(TASK) Once you have read the listing, write it all out exactly.

(SUPPLIED DATA)
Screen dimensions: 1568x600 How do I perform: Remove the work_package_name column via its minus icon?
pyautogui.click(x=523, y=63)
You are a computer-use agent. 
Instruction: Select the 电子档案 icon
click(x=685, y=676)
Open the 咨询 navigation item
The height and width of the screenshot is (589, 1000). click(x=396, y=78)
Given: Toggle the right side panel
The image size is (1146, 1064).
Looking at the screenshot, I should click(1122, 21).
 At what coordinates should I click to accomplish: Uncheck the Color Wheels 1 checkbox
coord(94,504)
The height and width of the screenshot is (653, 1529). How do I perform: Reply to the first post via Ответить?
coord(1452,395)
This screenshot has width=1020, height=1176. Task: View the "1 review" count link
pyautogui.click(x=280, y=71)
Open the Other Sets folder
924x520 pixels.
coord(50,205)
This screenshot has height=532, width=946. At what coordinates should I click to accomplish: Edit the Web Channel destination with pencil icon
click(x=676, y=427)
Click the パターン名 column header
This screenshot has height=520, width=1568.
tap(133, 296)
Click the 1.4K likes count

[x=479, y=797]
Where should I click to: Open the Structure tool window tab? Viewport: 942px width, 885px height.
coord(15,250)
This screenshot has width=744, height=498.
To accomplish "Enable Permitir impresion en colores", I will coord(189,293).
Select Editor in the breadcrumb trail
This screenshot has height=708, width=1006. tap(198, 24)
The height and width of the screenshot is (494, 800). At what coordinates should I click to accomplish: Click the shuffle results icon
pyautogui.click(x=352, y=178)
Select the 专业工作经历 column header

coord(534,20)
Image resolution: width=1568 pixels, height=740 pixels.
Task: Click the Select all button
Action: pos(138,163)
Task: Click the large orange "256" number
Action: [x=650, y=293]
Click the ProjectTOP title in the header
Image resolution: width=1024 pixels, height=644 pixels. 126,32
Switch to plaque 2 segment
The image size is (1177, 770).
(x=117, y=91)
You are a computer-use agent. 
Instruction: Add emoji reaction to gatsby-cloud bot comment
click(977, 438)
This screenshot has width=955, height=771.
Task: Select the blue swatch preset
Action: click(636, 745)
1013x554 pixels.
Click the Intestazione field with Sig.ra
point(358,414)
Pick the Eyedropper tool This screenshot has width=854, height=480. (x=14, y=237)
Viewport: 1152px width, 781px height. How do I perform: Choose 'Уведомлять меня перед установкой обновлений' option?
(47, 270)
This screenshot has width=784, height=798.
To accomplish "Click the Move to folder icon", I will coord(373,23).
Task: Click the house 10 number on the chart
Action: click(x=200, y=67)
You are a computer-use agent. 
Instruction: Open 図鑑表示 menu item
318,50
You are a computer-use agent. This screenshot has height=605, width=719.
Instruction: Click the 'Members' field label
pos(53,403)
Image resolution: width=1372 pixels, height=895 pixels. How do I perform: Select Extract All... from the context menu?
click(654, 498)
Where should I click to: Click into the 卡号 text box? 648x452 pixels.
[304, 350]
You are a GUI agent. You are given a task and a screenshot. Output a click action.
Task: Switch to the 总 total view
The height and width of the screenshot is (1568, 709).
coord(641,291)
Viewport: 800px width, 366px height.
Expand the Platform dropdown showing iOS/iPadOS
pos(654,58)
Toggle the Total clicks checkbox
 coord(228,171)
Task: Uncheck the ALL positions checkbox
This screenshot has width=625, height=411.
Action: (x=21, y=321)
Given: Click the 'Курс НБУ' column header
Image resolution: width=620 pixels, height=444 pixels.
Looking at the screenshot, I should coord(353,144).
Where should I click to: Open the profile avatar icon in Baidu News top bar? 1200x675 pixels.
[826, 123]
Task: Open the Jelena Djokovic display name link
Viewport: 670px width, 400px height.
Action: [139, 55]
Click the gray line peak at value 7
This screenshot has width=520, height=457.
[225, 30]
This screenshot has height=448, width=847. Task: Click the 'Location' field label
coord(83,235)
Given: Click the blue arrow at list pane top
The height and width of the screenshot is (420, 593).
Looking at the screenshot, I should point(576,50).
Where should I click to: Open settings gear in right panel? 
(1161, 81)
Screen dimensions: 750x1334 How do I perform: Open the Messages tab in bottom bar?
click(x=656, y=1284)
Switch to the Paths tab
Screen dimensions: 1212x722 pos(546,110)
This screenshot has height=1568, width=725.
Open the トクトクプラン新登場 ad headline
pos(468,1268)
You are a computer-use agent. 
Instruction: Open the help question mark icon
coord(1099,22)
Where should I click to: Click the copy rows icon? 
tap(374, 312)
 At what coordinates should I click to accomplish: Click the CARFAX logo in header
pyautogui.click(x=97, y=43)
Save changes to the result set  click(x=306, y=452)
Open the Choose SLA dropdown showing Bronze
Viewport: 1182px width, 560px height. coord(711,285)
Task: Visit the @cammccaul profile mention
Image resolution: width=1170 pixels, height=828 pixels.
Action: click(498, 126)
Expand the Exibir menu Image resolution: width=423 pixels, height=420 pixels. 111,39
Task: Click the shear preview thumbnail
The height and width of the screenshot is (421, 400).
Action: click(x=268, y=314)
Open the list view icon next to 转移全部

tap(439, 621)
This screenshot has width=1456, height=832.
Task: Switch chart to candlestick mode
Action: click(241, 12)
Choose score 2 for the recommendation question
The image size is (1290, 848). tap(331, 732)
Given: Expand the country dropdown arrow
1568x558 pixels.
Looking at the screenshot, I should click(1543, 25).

(YOUR SOLUTION)
Screen dimensions: 1568x600 How do I perform: Remove the work_package_name column via its minus icon?
pyautogui.click(x=523, y=63)
You are a computer-use agent. 
Instruction: Select the 电子档案 icon
click(x=685, y=676)
Open the 咨询 navigation item
The height and width of the screenshot is (589, 1000). click(x=396, y=78)
Given: Toggle the right side panel
The image size is (1146, 1064).
Looking at the screenshot, I should click(1122, 21).
 At what coordinates should I click to accomplish: Uncheck the Color Wheels 1 checkbox
coord(94,504)
The height and width of the screenshot is (653, 1529). How do I perform: Reply to the first post via Ответить?
coord(1452,395)
This screenshot has width=1020, height=1176. Task: View the "1 review" count link
pyautogui.click(x=280, y=71)
Open the Other Sets folder
924x520 pixels.
coord(50,205)
This screenshot has height=532, width=946. At what coordinates should I click to accomplish: Edit the Web Channel destination with pencil icon
click(x=676, y=427)
Click the パターン名 column header
This screenshot has height=520, width=1568.
tap(133, 296)
Click the 1.4K likes count

[x=479, y=797]
Where should I click to: Open the Structure tool window tab? Viewport: 942px width, 885px height.
coord(15,250)
This screenshot has width=744, height=498.
To accomplish "Enable Permitir impresion en colores", I will coord(189,293).
Select Editor in the breadcrumb trail
This screenshot has height=708, width=1006. tap(198, 24)
The height and width of the screenshot is (494, 800). At what coordinates should I click to accomplish: Click the shuffle results icon
pyautogui.click(x=352, y=178)
Select the 专业工作经历 column header

coord(534,20)
Image resolution: width=1568 pixels, height=740 pixels.
Task: Click the Select all button
Action: pos(138,163)
Task: Click the large orange "256" number
Action: [x=650, y=293]
Click the ProjectTOP title in the header
Image resolution: width=1024 pixels, height=644 pixels. 126,32
Switch to plaque 2 segment
The image size is (1177, 770).
(x=117, y=91)
You are a computer-use agent. 
Instruction: Add emoji reaction to gatsby-cloud bot comment
click(977, 438)
This screenshot has width=955, height=771.
Task: Select the blue swatch preset
Action: click(636, 745)
1013x554 pixels.
Click the Intestazione field with Sig.ra
point(358,414)
Pick the Eyedropper tool This screenshot has width=854, height=480. (x=14, y=237)
Viewport: 1152px width, 781px height. How do I perform: Choose 'Уведомлять меня перед установкой обновлений' option?
(47, 270)
This screenshot has width=784, height=798.
To accomplish "Click the Move to folder icon", I will coord(373,23).
Task: Click the house 10 number on the chart
Action: click(x=200, y=67)
You are a computer-use agent. 
Instruction: Open 図鑑表示 menu item
318,50
You are a computer-use agent. This screenshot has height=605, width=719.
Instruction: Click the 'Members' field label
pos(53,403)
Image resolution: width=1372 pixels, height=895 pixels. How do I perform: Select Extract All... from the context menu?
click(654, 498)
Where should I click to: Click into the 卡号 text box? 648x452 pixels.
[304, 350]
You are a GUI agent. You are given a task and a screenshot. Output a click action.
Task: Switch to the 总 total view
The height and width of the screenshot is (1568, 709).
coord(641,291)
Viewport: 800px width, 366px height.
Expand the Platform dropdown showing iOS/iPadOS
pos(654,58)
Toggle the Total clicks checkbox
 coord(228,171)
Task: Uncheck the ALL positions checkbox
This screenshot has width=625, height=411.
Action: (x=21, y=321)
Given: Click the 'Курс НБУ' column header
Image resolution: width=620 pixels, height=444 pixels.
Looking at the screenshot, I should coord(353,144).
Where should I click to: Open the profile avatar icon in Baidu News top bar? 1200x675 pixels.
[826, 123]
Task: Open the Jelena Djokovic display name link
Viewport: 670px width, 400px height.
Action: [139, 55]
Click the gray line peak at value 7
This screenshot has width=520, height=457.
[225, 30]
This screenshot has height=448, width=847. Task: Click the 'Location' field label
coord(83,235)
Given: Click the blue arrow at list pane top
The height and width of the screenshot is (420, 593).
Looking at the screenshot, I should point(576,50).
Where should I click to: Open settings gear in right panel? 
(1161, 81)
Screen dimensions: 750x1334 How do I perform: Open the Messages tab in bottom bar?
click(x=656, y=1284)
Switch to the Paths tab
Screen dimensions: 1212x722 pos(546,110)
This screenshot has height=1568, width=725.
Open the トクトクプラン新登場 ad headline
pos(468,1268)
You are a computer-use agent. 
Instruction: Open the help question mark icon
coord(1099,22)
Where should I click to: Click the copy rows icon? 
tap(374, 312)
 At what coordinates should I click to accomplish: Click the CARFAX logo in header
pyautogui.click(x=97, y=43)
Save changes to the result set  click(x=306, y=452)
Open the Choose SLA dropdown showing Bronze
Viewport: 1182px width, 560px height. coord(711,285)
Task: Visit the @cammccaul profile mention
Image resolution: width=1170 pixels, height=828 pixels.
Action: click(498, 126)
Expand the Exibir menu Image resolution: width=423 pixels, height=420 pixels. 111,39
Task: Click the shear preview thumbnail
The height and width of the screenshot is (421, 400).
Action: click(x=268, y=314)
Open the list view icon next to 转移全部

tap(439, 621)
This screenshot has width=1456, height=832.
Task: Switch chart to candlestick mode
Action: click(241, 12)
Choose score 2 for the recommendation question
The image size is (1290, 848). tap(331, 732)
Given: Expand the country dropdown arrow
1568x558 pixels.
Looking at the screenshot, I should click(1543, 25).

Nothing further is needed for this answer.